## Given information
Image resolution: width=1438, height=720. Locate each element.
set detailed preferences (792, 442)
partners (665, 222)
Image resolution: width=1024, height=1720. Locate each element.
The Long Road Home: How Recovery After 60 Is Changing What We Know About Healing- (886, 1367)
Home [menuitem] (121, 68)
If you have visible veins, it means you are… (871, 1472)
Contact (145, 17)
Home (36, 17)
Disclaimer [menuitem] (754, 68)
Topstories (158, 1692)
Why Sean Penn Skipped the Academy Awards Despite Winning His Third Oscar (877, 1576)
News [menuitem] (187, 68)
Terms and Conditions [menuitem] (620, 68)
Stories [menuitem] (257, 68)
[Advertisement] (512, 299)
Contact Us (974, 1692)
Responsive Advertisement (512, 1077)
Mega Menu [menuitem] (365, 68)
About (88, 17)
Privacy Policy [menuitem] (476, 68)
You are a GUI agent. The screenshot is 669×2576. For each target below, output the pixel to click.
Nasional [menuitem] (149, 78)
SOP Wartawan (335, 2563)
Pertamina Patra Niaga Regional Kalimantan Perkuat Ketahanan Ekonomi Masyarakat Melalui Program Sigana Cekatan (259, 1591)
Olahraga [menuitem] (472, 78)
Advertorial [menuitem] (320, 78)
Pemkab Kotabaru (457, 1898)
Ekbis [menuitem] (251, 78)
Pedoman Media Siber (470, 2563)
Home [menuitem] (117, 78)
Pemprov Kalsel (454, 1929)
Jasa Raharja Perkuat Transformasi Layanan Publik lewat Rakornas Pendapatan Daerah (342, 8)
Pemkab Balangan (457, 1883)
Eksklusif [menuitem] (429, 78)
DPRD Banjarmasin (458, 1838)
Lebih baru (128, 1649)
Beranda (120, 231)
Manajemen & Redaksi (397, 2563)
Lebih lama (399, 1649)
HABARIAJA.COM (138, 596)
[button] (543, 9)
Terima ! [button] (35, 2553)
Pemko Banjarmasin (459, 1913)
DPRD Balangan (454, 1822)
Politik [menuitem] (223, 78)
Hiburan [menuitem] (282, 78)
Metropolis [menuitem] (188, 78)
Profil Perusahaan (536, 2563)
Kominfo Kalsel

## Problem details
Turn every one of the records above into a numbered list, leaving out any blank lines.

## Complete response
1. Image resolution: width=1438, height=720. Locate each element.
2. set detailed preferences (792, 442)
3. partners (665, 222)
4. Image resolution: width=1024, height=1720. Locate each element.
5. The Long Road Home: How Recovery After 60 Is Changing What We Know About Healing- (886, 1367)
6. Home [menuitem] (121, 68)
7. If you have visible veins, it means you are… (871, 1472)
8. Contact (145, 17)
9. Home (36, 17)
10. Disclaimer [menuitem] (754, 68)
11. Topstories (158, 1692)
12. Why Sean Penn Skipped the Academy Awards Despite Winning His Third Oscar (877, 1576)
13. News [menuitem] (187, 68)
14. Terms and Conditions [menuitem] (620, 68)
15. Stories [menuitem] (257, 68)
16. [Advertisement] (512, 299)
17. Contact Us (974, 1692)
18. Responsive Advertisement (512, 1077)
19. Mega Menu [menuitem] (365, 68)
20. About (88, 17)
21. Privacy Policy [menuitem] (476, 68)
22. You are a GUI agent. The screenshot is 669×2576. For each target below, output the pixel to click.
23. Nasional [menuitem] (149, 78)
24. SOP Wartawan (335, 2563)
25. Pertamina Patra Niaga Regional Kalimantan Perkuat Ketahanan Ekonomi Masyarakat Melalui Program Sigana Cekatan (259, 1591)
26. Olahraga [menuitem] (472, 78)
27. Advertorial [menuitem] (320, 78)
28. Pemkab Kotabaru (457, 1898)
29. Ekbis [menuitem] (251, 78)
30. Pedoman Media Siber (470, 2563)
31. Home [menuitem] (117, 78)
32. Pemprov Kalsel (454, 1929)
33. Jasa Raharja Perkuat Transformasi Layanan Publik lewat Rakornas Pendapatan Daerah (342, 8)
34. Pemkab Balangan (457, 1883)
35. Eksklusif [menuitem] (429, 78)
36. DPRD Banjarmasin (458, 1838)
37. Lebih baru (128, 1649)
38. Beranda (120, 231)
39. Manajemen & Redaksi (397, 2563)
40. Lebih lama (399, 1649)
41. HABARIAJA.COM (138, 596)
42. [button] (543, 9)
43. Terima ! [button] (35, 2553)
44. Pemko Banjarmasin (459, 1913)
45. DPRD Balangan (454, 1822)
46. Politik [menuitem] (223, 78)
47. Hiburan [menuitem] (282, 78)
48. Metropolis [menuitem] (188, 78)
49. Profil Perusahaan (536, 2563)
50. Kominfo Kalsel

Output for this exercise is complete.